Eu penso em Alvarenga Peixoto e qualquer outro autor anterior ao século XIX não como a mão que escreve, mas como a mão que é escrita pelos poemas. Se um manuscrito atribui determinado poema a determinado autor, ele produz esse autor a partir da reprodução do texto. Textos e escritos produzem autores, não o contrário.  

 Ler Alvarenga Peixoto no século XXI: quais são os desafios disso? E o que essa obra do XVIII diz a nós, no XXI?
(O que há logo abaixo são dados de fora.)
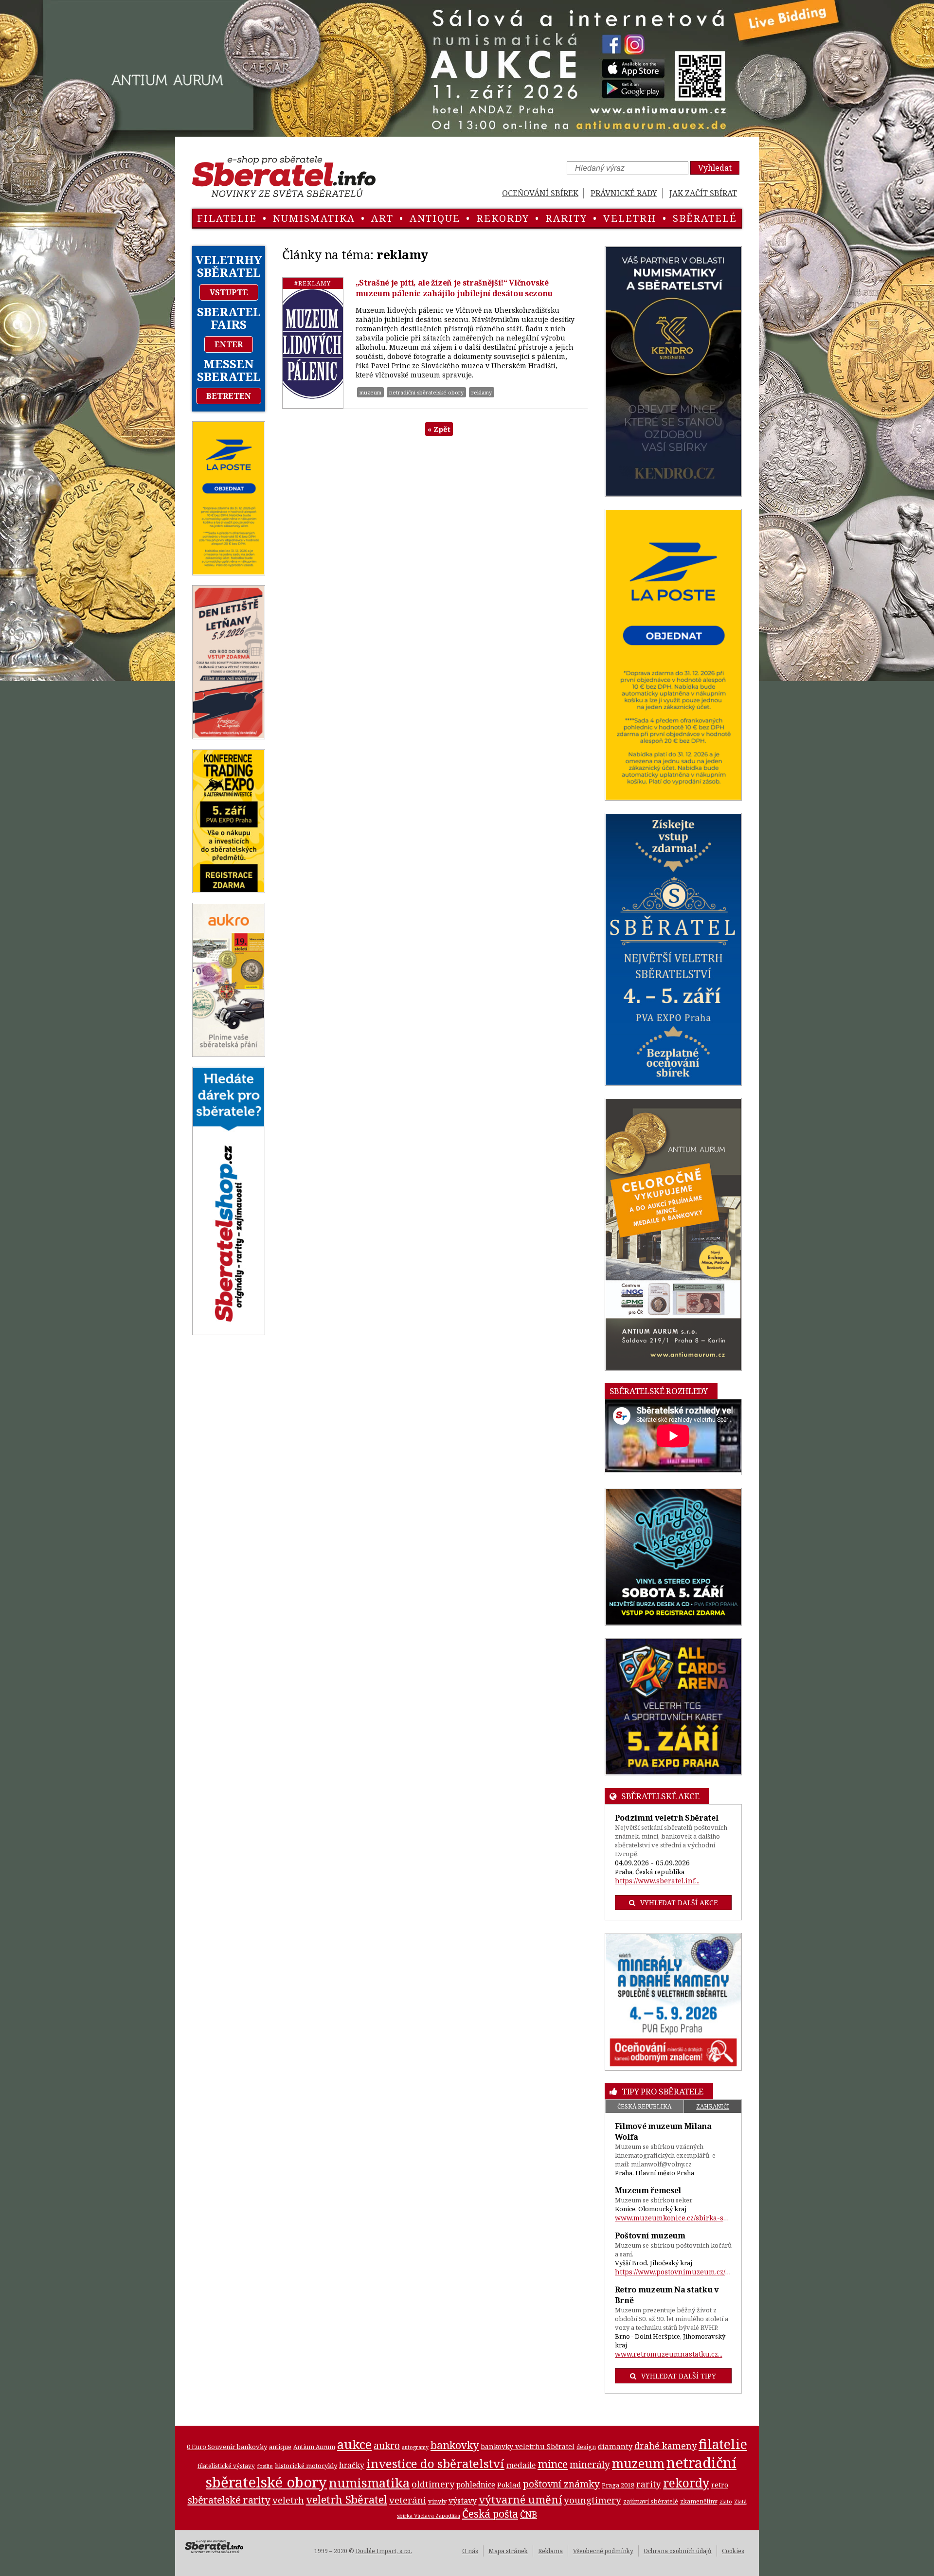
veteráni (407, 2500)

 CCES: O principal desafio para ler Alvarenga Peixoto no século XXI é desnaturalizar o que pensamos que sabemos sobre essa poesia antes da leitura. É realmente nos aproximarmos desses textos abertos ao que eles tenham a dizer, e não tentando buscar ali o que já supomos que dirão. Outro desafio considerável é entendermos que a originalidade, que para nós é uma qualidade fundamental na poesia, não tem grande importância antes do século XIX. Um excelente poeta no século XVIII luso-brasileiro é aquele que sabe escrever poemas seguindo os lugares-comuns daquele gênero de poesia e superando todos os outros grandes poetas que se dedicaram ao mesmo gênero e aos mesmos lugares-comuns anteriormente. Escrever poesia era um jogo, em que você demonstra que é melhor poeta que os outros por saber seguir as regras com maior habilidade que os demais. Se o leitor quiser buscar originalidade ali como busca em poemas do século XX e XXI, não encontrará e pensará ser insuficiência da poesia o que na verdade é defeito de leitura.

Para que uma obra diga algo, é necessário que antes estejamos dispostos a ouvi-la. Não acho que os poemas de Alvarenga Peixoto necessariamente tenham qualquer tipo de mensagem aos leitores do século XXI. Mas o contato com eles, o processo de leitura atenta, cuidadosa e interessada, vai demonstrar a necessidade de entendermos esses poemas como um Outro. A poesia de Alvarenga Peixoto foi escrita por alguém (ou alguéns) de outro tempo, para outros leitores, seguindo outros critérios de composição e leitura. Uma vez que os leitores de hoje entendam isso, o próximo passo seria entender que eles também são Outros. Essa poesia produz os leitores do século XXI como outros em relação a si. O contato do leitor atual com textos para os quais ele não detém os pressupostos de interpretação faz com que ele tenha que aceitar a sua própria insuficiência e possa se ver como uma alteridade. E em um tempo de intolerância, negacionismo, estupidez e mediocridade como o nosso, a capacidade de lidar com aquilo que é outro e de entender que nós não somos a medida de todas as coisas me parece fundamental. A leitura das obras poéticas de Alvarenga Peixoto pode ser um bom ponto de partida para isso também.